Collected data entries
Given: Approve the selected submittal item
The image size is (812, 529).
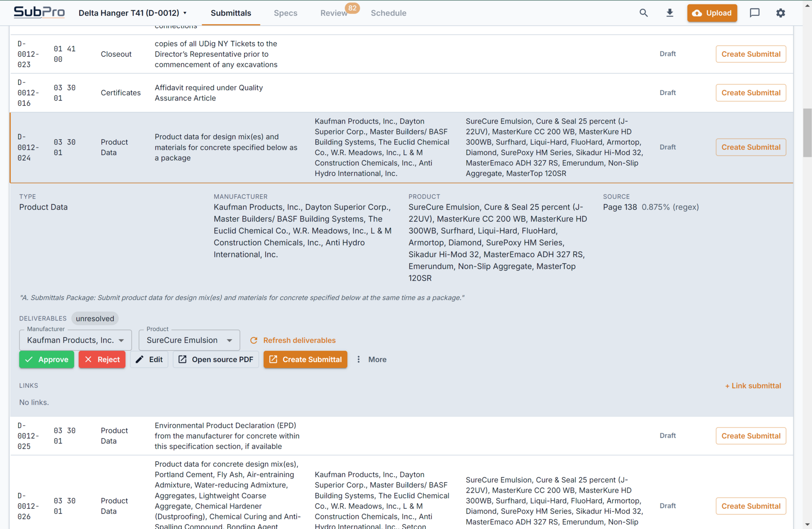Looking at the screenshot, I should click(46, 359).
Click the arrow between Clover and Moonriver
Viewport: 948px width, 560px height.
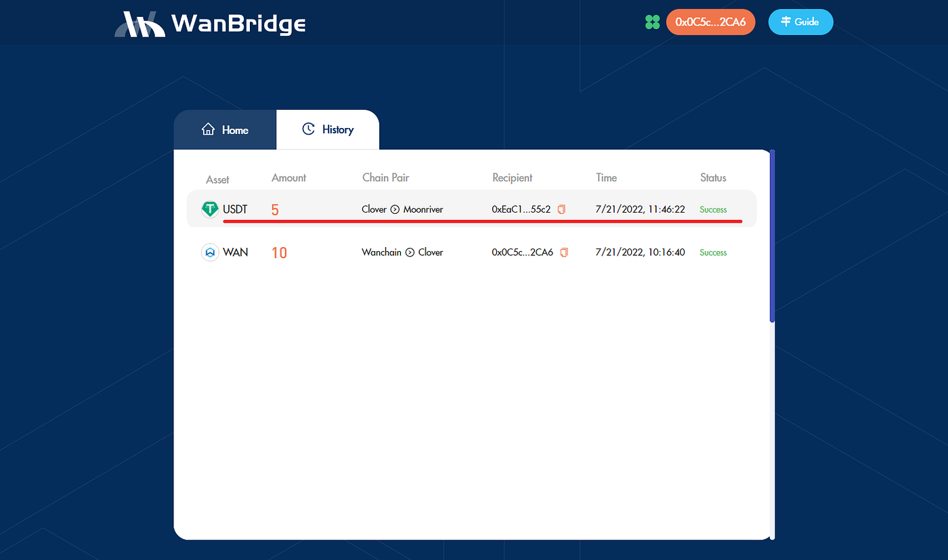395,210
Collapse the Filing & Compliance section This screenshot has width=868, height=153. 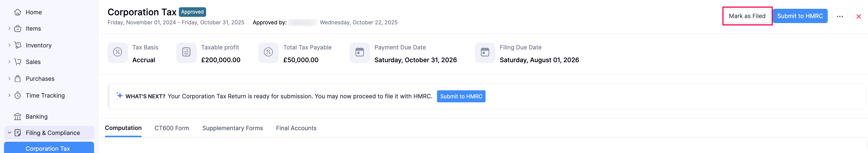9,133
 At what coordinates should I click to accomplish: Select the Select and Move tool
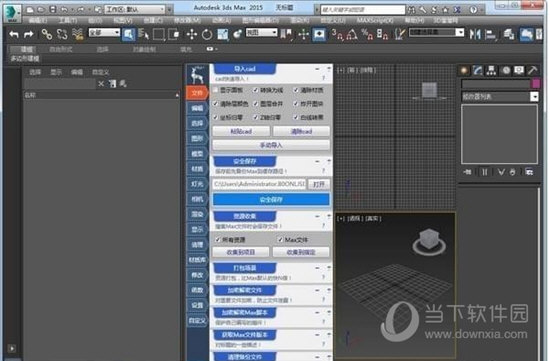pos(192,34)
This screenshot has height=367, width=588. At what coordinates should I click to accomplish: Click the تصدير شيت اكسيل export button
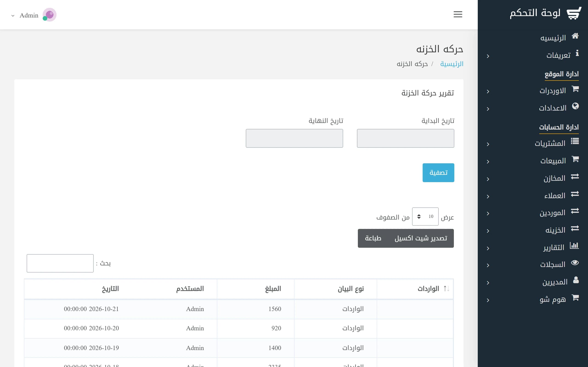(x=421, y=238)
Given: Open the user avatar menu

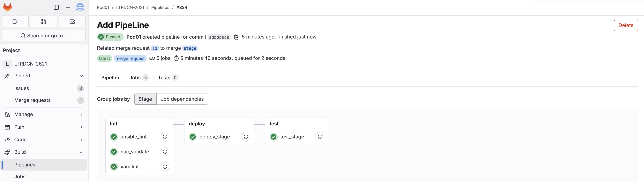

### ACTION ITEM
Your answer must be exactly the lines from the one with "At what coordinates should I click to accomplish: Select" through the final line of the data, with no pictures in it.

### ANSWER TO THIS TASK
 At what coordinates should I click to accomplish: Select the Select and Move tool
pos(192,34)
This screenshot has height=367, width=588. At what coordinates should I click to accomplish: Click the تصدير شيت اكسيل export button
(x=421, y=238)
Given: Open the user avatar menu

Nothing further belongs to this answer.